§ **WHAT IS BEING ASKED**: Your answer should be the exact lines of the data below from the one containing "Open the Registration link in header" through the one containing "Show the tab"; please include nothing else.

* * *

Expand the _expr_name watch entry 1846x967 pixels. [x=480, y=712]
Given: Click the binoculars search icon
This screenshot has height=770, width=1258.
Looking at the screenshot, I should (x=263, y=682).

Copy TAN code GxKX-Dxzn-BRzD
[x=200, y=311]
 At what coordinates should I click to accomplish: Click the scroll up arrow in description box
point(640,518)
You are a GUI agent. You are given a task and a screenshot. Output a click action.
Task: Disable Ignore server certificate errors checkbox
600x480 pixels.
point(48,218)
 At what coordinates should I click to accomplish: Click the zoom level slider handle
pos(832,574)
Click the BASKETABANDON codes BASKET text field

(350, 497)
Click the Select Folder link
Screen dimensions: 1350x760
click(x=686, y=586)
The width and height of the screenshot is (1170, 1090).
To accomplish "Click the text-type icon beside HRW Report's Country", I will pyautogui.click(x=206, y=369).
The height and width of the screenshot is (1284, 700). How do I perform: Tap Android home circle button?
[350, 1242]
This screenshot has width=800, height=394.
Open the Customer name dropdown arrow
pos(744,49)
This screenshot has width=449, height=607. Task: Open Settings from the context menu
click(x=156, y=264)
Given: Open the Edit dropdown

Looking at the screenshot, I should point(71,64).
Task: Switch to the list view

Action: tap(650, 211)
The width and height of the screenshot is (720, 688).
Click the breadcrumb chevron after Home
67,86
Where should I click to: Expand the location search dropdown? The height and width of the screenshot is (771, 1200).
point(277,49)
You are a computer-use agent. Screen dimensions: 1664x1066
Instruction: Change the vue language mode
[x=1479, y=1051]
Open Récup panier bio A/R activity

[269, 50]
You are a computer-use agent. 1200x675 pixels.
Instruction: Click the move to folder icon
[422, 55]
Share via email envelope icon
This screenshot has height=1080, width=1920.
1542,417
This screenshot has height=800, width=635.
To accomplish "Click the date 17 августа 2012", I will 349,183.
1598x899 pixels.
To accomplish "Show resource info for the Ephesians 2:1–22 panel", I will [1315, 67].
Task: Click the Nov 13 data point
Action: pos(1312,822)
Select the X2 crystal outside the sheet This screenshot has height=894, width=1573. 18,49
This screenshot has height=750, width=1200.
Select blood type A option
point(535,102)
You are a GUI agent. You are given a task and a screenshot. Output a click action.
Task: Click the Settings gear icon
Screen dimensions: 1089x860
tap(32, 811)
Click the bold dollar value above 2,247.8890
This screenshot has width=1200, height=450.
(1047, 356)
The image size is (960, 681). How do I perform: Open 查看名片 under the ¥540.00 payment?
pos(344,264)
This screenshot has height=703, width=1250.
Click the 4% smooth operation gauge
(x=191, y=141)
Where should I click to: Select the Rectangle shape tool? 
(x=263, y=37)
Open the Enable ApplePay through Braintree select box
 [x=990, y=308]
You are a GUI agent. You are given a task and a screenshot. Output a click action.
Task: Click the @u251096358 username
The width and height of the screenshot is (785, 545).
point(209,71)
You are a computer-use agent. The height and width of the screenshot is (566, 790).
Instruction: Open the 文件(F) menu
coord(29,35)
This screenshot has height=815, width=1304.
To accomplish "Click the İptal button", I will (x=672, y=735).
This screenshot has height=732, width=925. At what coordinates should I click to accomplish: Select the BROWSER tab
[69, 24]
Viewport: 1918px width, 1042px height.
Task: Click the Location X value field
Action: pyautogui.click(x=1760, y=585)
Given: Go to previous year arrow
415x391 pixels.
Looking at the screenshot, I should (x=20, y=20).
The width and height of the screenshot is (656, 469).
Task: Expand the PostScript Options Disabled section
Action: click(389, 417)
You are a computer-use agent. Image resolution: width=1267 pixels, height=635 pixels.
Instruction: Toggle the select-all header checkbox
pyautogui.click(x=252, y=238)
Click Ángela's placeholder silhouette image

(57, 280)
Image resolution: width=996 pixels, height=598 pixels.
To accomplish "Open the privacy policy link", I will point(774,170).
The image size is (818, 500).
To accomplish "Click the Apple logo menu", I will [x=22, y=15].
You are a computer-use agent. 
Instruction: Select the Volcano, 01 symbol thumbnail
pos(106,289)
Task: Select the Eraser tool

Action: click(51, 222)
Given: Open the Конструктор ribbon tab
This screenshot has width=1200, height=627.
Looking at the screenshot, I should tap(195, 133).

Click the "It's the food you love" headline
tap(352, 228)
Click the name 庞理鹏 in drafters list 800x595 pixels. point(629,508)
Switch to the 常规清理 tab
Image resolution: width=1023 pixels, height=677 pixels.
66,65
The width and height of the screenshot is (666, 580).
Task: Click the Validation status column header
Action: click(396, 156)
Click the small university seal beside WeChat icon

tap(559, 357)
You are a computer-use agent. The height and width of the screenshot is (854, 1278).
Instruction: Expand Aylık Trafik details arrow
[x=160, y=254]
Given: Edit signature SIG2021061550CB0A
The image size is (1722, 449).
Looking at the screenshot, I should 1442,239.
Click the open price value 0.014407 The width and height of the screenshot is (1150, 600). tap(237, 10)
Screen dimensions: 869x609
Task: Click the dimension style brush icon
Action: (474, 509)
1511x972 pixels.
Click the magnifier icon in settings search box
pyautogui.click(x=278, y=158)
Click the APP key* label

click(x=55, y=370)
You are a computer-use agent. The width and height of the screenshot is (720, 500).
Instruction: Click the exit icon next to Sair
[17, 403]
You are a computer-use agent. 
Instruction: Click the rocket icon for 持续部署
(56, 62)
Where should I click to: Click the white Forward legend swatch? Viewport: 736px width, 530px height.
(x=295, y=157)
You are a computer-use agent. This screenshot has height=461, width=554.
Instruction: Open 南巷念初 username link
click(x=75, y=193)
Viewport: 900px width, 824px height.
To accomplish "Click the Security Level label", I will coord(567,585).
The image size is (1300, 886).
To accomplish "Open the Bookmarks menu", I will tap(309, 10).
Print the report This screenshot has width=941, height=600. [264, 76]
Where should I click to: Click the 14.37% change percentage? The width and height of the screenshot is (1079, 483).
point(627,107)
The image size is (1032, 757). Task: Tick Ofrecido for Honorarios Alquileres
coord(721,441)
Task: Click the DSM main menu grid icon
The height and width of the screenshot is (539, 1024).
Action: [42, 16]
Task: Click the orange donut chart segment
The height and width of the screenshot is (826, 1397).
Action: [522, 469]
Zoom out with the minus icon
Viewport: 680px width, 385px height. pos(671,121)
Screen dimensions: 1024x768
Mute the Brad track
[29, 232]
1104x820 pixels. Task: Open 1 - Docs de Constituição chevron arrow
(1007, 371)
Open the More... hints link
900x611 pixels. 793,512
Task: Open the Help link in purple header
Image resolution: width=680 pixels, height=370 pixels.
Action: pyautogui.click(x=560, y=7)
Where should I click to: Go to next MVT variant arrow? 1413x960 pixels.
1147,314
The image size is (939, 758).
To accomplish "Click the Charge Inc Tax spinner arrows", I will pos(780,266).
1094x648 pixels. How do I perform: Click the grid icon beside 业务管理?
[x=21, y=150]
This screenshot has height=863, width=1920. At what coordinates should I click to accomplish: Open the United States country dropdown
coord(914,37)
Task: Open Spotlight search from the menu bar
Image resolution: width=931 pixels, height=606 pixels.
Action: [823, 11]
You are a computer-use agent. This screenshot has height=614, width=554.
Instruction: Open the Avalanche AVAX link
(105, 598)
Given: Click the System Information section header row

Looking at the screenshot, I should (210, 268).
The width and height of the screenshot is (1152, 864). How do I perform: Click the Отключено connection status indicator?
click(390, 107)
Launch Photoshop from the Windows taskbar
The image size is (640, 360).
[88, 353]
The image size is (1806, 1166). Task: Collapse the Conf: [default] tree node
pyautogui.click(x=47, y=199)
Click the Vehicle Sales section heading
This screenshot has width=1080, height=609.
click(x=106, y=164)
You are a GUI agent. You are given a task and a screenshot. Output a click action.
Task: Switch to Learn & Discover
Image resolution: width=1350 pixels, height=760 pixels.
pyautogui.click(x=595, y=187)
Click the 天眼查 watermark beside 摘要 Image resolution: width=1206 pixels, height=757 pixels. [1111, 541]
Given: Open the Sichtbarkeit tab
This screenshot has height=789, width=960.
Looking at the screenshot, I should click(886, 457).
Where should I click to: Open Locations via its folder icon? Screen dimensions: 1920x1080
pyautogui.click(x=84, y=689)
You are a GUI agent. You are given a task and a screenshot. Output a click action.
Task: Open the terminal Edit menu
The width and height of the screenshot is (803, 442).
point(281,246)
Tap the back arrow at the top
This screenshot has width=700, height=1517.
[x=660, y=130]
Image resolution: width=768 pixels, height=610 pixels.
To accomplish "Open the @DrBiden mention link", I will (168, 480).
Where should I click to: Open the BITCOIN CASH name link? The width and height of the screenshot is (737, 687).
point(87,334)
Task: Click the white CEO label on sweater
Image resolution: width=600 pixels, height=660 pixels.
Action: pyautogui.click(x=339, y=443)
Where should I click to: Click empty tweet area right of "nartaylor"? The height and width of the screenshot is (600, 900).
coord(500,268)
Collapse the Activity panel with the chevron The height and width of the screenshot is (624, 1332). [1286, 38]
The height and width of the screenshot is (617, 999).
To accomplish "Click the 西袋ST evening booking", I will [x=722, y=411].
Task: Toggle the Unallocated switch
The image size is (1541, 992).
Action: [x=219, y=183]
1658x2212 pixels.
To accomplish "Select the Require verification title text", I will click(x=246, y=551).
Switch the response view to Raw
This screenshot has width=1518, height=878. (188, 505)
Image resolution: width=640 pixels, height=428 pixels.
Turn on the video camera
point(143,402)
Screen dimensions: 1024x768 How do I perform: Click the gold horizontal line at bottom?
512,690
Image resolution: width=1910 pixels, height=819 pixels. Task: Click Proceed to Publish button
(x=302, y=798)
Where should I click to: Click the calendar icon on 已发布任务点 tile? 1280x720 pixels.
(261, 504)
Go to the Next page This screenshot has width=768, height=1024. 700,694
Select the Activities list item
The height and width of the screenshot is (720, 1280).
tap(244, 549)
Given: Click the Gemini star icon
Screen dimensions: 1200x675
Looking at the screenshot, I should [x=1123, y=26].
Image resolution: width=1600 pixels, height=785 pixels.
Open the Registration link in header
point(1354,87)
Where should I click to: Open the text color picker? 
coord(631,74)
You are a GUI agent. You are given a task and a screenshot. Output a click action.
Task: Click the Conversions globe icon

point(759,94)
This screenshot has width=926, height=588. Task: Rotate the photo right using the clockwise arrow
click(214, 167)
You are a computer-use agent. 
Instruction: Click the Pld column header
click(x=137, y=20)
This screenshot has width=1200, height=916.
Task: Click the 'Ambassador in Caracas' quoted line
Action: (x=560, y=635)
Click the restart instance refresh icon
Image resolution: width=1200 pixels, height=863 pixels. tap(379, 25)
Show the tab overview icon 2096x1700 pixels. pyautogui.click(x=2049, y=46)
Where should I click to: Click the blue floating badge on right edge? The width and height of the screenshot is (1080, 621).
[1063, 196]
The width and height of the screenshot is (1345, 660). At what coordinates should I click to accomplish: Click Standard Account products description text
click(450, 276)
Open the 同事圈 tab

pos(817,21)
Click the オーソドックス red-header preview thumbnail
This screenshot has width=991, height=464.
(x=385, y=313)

* * *

§ **SOLUTION FOR THIS EXERCISE**:
Open the Registration link in header
point(1354,87)
Where should I click to: Open the text color picker? 
coord(631,74)
You are a GUI agent. You are given a task and a screenshot. Output a click action.
Task: Click the Conversions globe icon

point(759,94)
This screenshot has width=926, height=588. Task: Rotate the photo right using the clockwise arrow
click(214, 167)
You are a computer-use agent. 
Instruction: Click the Pld column header
click(x=137, y=20)
This screenshot has width=1200, height=916.
Task: Click the 'Ambassador in Caracas' quoted line
Action: (x=560, y=635)
Click the restart instance refresh icon
Image resolution: width=1200 pixels, height=863 pixels. tap(379, 25)
Show the tab overview icon 2096x1700 pixels. pyautogui.click(x=2049, y=46)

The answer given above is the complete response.